_Complete the following:_
[a] Edit the Michigan history book reviews between "Catton, of Benzonia, a" and "Michigander should know.", inclusive, changing "thrilling" to "lively".
[b] Resume the reviews of Catton's Michigan history after their final sentence.

_Document segment:_
————————

Highlights important events and personalities in and enquiry into the almost legendary promise Michigan has offered explorers, settlers, and developers throughout its history
As a Michigander and a lover of history, this was a great read. I've been digging into how Michigan became a state and this book really opened my eyes as to some of the important events, people, and elements involved in the journey between the beginning way back in the 1600s all the way up to Henry Ford. As a Michigander himself, Catton is able to take a biased approach. In some cases having a bias is a bad thing. In this case, it is not. He has a love for the state that someone from Ohio certainly would not. (Or any other state for that matter). The love runs deep and you see that in how the book is written. While it is a history of Michigan, it is also a story. A story told through the eyes of a Michigander who loves his state. What more could one ask?
Catton, of Benzonia, a Pulitzer winning Civil War author, was selected to write Michigan's history for the bicenntennial in 1976. A prominent author in each state took part in a national effort. He tells Michigan's History in a passionate and thrilling manner, full of humor and great stories. My favorite Michigan history book, easy to read and hits all the high points every Michigander should know.
Interesting read and lots of info I had not heard before.

————————

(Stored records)
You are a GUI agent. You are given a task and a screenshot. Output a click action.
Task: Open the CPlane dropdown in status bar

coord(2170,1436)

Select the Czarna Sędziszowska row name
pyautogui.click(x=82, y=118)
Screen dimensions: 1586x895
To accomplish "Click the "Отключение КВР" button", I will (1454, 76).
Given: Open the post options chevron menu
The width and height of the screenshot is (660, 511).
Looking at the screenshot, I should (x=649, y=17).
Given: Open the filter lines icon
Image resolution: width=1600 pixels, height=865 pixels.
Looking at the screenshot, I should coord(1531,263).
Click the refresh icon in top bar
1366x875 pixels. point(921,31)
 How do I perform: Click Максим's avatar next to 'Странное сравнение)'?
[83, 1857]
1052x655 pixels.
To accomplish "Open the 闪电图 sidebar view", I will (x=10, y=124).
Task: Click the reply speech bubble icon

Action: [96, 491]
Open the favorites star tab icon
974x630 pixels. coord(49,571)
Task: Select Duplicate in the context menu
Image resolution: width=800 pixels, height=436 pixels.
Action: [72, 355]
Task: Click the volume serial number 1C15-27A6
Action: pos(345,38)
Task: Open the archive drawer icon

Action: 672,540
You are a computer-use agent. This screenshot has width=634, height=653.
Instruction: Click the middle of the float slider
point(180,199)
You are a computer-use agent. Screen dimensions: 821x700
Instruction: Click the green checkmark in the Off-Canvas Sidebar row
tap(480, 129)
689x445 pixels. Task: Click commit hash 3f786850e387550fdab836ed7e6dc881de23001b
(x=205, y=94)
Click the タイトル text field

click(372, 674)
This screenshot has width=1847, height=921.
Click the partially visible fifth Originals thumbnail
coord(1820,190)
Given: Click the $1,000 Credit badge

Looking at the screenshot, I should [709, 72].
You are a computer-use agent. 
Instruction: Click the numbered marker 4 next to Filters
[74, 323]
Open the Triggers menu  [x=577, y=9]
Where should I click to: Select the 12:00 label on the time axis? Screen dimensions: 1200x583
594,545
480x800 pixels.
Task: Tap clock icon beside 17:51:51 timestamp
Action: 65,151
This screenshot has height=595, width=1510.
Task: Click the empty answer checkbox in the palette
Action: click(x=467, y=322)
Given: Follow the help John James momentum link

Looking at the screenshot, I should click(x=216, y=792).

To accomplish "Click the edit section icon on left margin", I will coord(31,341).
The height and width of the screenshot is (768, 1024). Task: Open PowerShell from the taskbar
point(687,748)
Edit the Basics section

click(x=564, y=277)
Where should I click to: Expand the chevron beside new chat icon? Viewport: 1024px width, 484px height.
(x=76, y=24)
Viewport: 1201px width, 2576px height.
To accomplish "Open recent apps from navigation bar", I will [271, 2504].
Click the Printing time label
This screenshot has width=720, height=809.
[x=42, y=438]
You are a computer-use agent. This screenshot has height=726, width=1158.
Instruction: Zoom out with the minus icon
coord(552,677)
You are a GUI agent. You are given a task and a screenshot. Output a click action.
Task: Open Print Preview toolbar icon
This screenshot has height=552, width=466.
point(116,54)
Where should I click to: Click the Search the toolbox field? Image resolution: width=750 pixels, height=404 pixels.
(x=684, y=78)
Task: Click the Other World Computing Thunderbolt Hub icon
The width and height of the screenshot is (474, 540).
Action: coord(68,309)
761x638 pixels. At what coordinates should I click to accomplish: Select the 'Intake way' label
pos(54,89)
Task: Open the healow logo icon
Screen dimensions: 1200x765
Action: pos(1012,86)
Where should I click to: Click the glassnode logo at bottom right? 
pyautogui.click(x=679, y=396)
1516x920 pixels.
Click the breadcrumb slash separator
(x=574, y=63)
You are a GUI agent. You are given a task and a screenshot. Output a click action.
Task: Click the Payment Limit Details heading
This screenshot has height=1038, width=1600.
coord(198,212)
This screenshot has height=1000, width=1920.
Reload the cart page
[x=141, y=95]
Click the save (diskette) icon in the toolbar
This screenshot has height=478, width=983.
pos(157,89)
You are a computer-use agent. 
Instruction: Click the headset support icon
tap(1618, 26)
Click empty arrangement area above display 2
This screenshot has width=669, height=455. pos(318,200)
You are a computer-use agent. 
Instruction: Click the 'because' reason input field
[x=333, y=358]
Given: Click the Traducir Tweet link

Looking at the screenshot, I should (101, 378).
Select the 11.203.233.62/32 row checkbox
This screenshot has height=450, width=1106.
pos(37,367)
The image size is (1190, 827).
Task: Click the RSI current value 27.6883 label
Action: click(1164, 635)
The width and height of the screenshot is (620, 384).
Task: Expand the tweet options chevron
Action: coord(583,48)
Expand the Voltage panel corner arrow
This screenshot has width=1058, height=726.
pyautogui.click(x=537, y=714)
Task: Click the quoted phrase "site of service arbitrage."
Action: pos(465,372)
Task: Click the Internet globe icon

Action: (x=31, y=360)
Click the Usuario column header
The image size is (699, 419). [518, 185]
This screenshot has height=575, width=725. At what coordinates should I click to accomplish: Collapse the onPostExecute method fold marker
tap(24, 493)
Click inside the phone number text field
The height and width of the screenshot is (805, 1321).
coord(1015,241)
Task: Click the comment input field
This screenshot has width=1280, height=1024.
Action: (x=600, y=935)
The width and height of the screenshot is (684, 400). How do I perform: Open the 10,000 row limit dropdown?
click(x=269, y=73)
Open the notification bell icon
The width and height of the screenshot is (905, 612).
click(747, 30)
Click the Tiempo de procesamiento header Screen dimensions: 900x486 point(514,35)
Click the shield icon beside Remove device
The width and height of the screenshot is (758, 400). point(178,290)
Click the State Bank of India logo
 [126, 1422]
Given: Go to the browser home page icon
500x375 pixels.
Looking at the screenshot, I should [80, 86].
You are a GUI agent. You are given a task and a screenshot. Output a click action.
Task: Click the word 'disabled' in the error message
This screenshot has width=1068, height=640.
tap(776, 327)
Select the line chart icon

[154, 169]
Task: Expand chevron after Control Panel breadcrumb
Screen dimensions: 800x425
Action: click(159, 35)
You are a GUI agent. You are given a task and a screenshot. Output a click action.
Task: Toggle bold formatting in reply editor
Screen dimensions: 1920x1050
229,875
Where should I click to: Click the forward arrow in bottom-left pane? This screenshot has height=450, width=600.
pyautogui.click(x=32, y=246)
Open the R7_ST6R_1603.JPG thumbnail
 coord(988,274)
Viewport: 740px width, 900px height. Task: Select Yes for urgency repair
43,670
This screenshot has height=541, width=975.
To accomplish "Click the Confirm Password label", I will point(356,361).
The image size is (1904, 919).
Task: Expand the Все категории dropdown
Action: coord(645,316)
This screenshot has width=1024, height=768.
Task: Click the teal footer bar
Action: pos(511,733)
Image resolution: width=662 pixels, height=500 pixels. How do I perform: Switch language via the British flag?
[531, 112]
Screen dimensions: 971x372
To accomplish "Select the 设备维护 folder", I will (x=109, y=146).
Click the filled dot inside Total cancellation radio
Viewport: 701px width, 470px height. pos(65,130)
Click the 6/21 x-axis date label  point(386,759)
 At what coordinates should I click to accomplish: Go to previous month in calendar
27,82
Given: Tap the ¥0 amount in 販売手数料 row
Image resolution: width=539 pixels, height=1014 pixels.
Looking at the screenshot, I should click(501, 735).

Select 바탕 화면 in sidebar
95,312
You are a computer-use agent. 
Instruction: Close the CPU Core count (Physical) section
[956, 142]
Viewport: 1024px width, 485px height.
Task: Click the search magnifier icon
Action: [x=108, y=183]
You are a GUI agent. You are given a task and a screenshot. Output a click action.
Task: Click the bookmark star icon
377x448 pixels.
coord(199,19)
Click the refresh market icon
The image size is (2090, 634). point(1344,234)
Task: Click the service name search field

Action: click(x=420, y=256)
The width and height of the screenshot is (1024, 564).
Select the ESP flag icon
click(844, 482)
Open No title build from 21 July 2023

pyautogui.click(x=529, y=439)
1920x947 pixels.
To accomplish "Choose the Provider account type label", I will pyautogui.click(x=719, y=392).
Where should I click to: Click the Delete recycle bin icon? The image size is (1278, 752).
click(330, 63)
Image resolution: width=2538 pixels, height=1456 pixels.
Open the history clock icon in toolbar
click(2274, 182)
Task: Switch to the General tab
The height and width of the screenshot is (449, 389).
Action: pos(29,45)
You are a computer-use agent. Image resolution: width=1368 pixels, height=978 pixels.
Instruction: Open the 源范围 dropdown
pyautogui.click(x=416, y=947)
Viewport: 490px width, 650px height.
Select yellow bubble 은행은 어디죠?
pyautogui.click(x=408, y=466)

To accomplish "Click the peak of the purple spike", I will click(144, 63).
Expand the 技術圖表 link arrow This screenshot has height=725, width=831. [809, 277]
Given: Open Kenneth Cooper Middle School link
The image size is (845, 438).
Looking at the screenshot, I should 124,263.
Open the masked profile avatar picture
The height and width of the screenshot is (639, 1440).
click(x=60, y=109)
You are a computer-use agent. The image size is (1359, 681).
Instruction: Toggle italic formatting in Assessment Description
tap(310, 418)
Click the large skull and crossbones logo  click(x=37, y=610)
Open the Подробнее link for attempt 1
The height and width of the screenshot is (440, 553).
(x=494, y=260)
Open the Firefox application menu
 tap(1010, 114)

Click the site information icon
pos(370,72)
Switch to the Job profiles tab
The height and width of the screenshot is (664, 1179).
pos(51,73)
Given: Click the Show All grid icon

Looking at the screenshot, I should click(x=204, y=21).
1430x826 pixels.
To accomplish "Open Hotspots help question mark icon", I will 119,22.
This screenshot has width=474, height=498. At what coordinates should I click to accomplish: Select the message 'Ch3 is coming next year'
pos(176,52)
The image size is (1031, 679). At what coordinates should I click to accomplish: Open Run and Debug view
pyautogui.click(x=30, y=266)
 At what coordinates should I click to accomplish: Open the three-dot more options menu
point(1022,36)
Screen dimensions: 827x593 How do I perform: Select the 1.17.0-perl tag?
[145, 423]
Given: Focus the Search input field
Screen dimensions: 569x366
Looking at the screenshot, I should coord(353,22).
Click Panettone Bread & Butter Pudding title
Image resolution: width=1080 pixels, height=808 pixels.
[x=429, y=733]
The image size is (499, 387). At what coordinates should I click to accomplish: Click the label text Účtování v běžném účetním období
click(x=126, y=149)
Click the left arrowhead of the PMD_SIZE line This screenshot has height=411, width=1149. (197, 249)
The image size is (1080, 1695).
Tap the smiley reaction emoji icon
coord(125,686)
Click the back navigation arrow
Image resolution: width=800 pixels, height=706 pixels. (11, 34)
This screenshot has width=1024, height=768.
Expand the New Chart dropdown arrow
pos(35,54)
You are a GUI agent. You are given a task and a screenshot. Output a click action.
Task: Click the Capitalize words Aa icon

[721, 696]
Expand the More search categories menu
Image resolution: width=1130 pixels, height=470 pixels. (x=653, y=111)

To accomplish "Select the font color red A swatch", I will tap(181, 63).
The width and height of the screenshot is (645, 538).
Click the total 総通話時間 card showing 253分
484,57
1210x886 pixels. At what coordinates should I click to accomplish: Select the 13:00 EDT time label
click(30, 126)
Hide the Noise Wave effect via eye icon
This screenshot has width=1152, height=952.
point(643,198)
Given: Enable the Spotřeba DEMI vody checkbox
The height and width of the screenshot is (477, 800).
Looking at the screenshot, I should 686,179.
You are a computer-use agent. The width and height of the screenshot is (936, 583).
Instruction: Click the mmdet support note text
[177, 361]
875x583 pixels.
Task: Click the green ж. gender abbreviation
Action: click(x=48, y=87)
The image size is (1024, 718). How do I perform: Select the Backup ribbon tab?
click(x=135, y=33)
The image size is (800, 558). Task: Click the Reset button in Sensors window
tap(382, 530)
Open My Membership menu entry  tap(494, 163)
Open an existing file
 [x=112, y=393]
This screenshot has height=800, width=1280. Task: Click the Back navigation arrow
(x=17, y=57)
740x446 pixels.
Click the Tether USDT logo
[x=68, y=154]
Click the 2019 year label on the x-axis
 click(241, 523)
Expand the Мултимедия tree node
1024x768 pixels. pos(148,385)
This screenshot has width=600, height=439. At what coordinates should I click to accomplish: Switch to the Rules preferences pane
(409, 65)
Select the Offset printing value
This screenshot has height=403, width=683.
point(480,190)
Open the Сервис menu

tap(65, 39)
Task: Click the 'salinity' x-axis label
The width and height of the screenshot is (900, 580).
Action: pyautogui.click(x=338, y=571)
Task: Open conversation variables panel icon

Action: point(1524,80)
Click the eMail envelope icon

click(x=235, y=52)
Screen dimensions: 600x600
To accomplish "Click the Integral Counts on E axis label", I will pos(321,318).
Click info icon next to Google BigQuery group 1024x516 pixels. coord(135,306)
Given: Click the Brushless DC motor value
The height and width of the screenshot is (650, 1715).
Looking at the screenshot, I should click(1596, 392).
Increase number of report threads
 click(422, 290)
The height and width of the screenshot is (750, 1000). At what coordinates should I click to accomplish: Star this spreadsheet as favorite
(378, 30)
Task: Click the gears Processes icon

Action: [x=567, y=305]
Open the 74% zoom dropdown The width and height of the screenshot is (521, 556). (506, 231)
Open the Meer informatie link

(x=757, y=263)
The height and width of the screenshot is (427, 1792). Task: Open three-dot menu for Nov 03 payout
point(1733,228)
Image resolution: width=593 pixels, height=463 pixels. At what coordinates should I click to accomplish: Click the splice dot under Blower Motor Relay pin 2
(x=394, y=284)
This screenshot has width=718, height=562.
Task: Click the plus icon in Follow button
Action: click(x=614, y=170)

————————

_Answers to the exercise:_
[a]
Catton, of Benzonia, a Pulitzer winning Civil War author, was selected to write Michigan's history for the bicenntennial in 1976. A prominent author in each state took part in a national effort. He tells Michigan's History in a passionate and lively manner, full of humor and great stories. My favorite Michigan history book, easy to read and hits all the high points every Michigander should know.

[b]
Too wordy in places and could have been edited to be less repetitive- especially towards the end. I very much enjoyed the first half. I don’t know why the automobile was included; there was much detail on Cadillac and Etienne Brûlée but then the stove industry was barely mentioned with little on Ford and interstate highways. It seems the author was in a rush to the finish during the last half.
I’ve been reading this book for 13 years. It was assigned at university and it was a hard read then. I’ve lost and found it over the years, reading a few pages at a time. The content is dry, but yet preachy. I made it through the last 20 or pages by trying to imagine Tim Allen was reading to me in his “Pure Michigan” voice. I generally love books on Michigan History, but this was mostly a goid sleep aid.
I was disappointed. This book is way too general to be a real history of Michigan and is so philosophical. The author Bruce Catton also spent way too much time, in my opinion, on the very early history of Michigan and not enough on the more recent history. The last couple pages also painted a bleak commentary of Detroit and our state in more recent years. I plowed through, but all in all, I wouldn't recommend this book.
Finished my first quarantine book. “Michigan: A Bicentennial History” by Bruce Catton. 1976. Helped put the logging industry into better perspective for me. And Lewis Cass was apparently called ‘Big Belly’ by Native Americans.
This entire review has been hidden because of spoilers.
"Perhaps there was a dim awareness that the industrial age was about to break out of this wild, desolate, uninhabitable wilderness-wholly incongruous, as if Etienne Brule shoud step up to shake hands with Henry Ford. Once again, what modern America had to have in unstinted plenty was waiting here in an abundance beyond anyone's dreams. After it was found and used, everything everywhere would be different.
But the setting was strange. The past was still here, and it was impossible to avoid looking at it... "
- Pg. 112, 1976 ed.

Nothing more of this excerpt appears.